ショードファ人は外見上は皆同じに見えるのだが、サイボーグ化されたかれらは1人1人が独自の識別信号を放っているので、ショードファ人同士なら区別がついた。他でもない。この男は、裏切り者のザースコ少佐だ。
「ザースコか」
ワキーファは、地球人なら鼻で笑ったと表現されるような笑い方をした。
「クマ共に寝返っておきながら、後生大事に階級章をつけてるとはな」
「うるさいわ」
ザースコは怒声を放つと左手で自分の階級章をむしり取り、ワキーファに向かって投げつけた。

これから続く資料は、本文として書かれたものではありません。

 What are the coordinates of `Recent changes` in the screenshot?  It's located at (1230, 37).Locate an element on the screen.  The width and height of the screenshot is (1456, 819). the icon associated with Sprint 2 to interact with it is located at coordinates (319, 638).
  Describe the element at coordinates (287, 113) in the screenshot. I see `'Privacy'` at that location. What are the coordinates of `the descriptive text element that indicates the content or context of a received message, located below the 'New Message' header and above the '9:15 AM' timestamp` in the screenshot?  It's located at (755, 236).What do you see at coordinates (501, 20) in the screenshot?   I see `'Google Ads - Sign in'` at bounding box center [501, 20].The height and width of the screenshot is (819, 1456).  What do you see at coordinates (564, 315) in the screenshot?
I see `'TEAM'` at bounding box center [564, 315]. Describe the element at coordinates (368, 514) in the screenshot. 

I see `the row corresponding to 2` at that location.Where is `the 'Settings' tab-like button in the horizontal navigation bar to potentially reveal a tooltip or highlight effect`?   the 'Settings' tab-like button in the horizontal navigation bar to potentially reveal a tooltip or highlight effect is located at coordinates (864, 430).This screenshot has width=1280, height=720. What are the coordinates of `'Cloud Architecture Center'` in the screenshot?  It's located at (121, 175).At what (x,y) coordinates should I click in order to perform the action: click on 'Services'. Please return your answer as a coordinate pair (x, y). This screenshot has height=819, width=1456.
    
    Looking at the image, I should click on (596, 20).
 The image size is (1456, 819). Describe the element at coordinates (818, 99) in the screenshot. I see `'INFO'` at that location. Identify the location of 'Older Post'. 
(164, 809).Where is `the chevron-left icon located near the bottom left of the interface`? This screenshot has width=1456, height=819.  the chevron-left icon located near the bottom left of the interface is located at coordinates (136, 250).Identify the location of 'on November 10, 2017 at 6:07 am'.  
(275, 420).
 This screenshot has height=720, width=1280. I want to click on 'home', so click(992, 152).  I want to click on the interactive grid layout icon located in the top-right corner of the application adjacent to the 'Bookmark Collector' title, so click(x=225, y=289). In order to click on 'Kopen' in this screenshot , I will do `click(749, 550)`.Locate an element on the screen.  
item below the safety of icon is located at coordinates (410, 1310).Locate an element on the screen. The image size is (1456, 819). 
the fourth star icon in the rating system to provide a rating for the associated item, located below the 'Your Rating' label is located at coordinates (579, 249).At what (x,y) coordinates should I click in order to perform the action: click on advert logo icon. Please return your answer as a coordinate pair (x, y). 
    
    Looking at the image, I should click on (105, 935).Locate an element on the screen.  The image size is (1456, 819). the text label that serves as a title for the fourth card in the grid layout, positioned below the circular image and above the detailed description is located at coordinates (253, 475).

「貴様らが徹底抗戦にこだわったので、多くの同胞が死んだのだろうが」
ザースコは、ワキーファを怒鳴りつけた。
「奴隷の平和がそんなにいいか? 自由がないなら、死んだ方がマシだ」
ワキーファが、落ち着きはらった語調で答える。
「それだけじゃないだろうが。準光速ミサイルをなぜ撃った。あれで大勢の非戦闘員が死んだ」
「ミサイルを撃ったのは、わたしの意思じゃない。上層部の判断だった。わたしはむしろ、反対したのだ」
さすがに少し苛立つ口調で、ワキーファが回答した。目の光が、いつもより赤く輝く。
「言い訳無用だ。今から貴様が死刑になるのが楽しみだわ。こんな物お前にくれてやる」
ザースコは床に落ちた階級章を拾うと、ワキーファの手に押しつけた。准将は、その触感が、普通の階級章と違うのに、すぐ気づいた。やがてザースコはワキーファを睨みつけながら、その場を去った。
そばでショードファ人同士のやり取りを見ていた2人のチャマンカ兵が冷笑を浮かべながら、食器を回収したロボットと一緒に部屋を出る。